- **Instructions for the task**
Exactly transcribe the span of lines from the one containing "Where should I click to: Open" through the final line of the entries, inclusive, and nothing outside it. Exclude the pictures.

- **Records for processing**

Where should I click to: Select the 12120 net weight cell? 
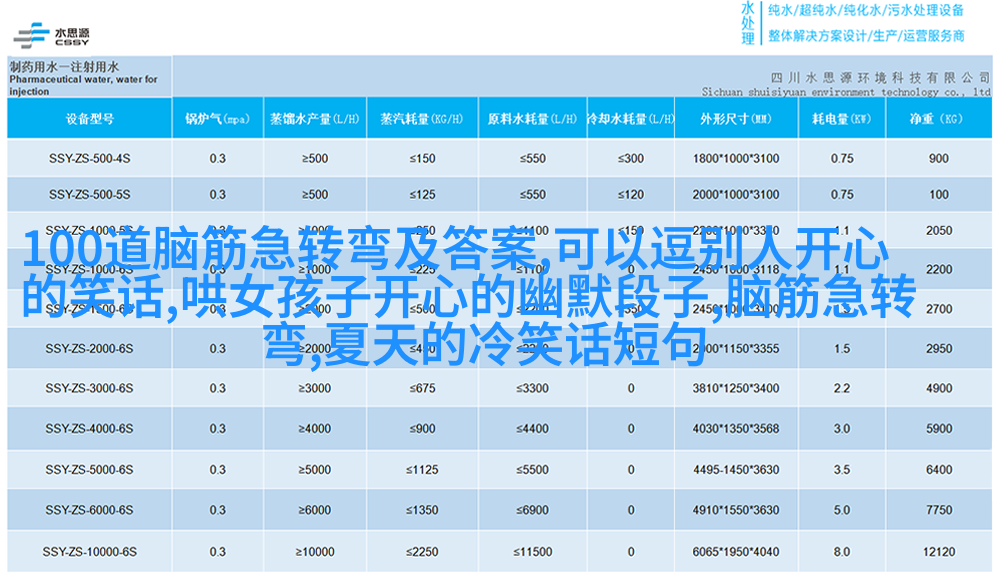pos(938,551)
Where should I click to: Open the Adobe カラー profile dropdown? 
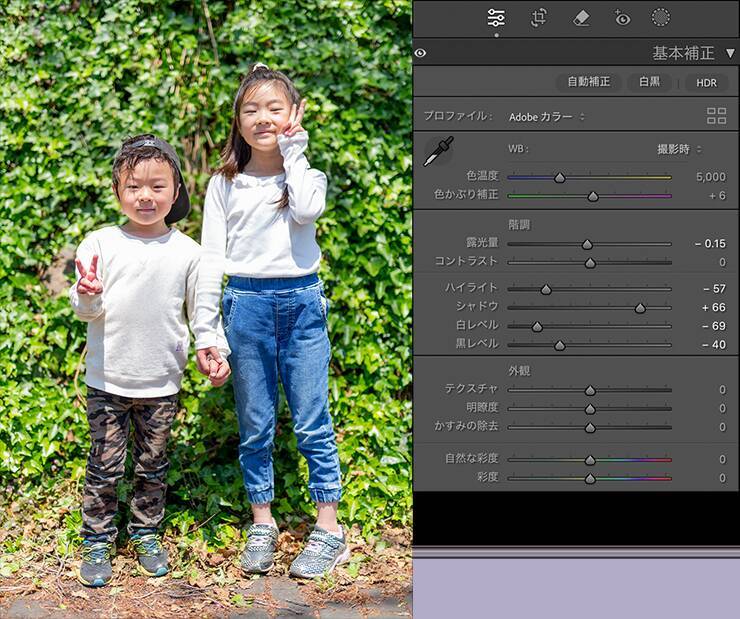[546, 117]
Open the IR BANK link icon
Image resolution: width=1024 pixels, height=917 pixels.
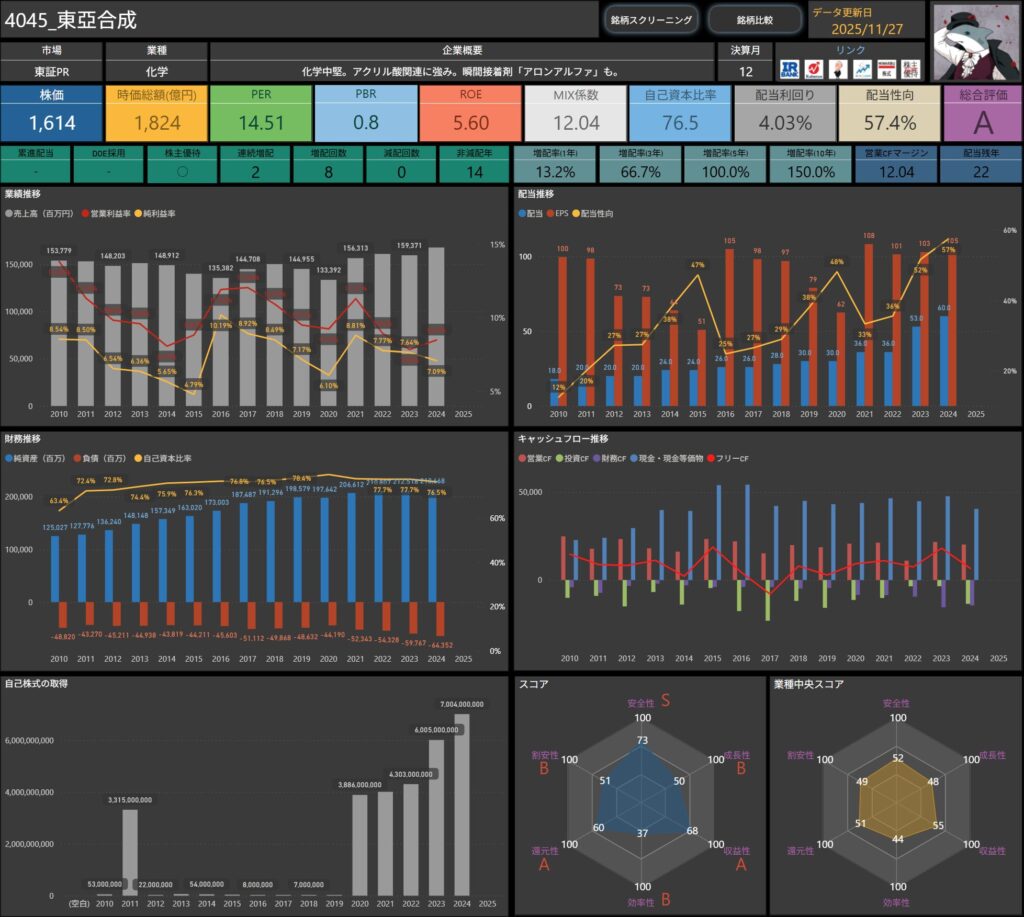790,69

- **Answer box**
Where should I click to: Open the Adobe カラー profile dropdown? 
[546, 117]
Open the IR BANK link icon
Image resolution: width=1024 pixels, height=917 pixels.
790,69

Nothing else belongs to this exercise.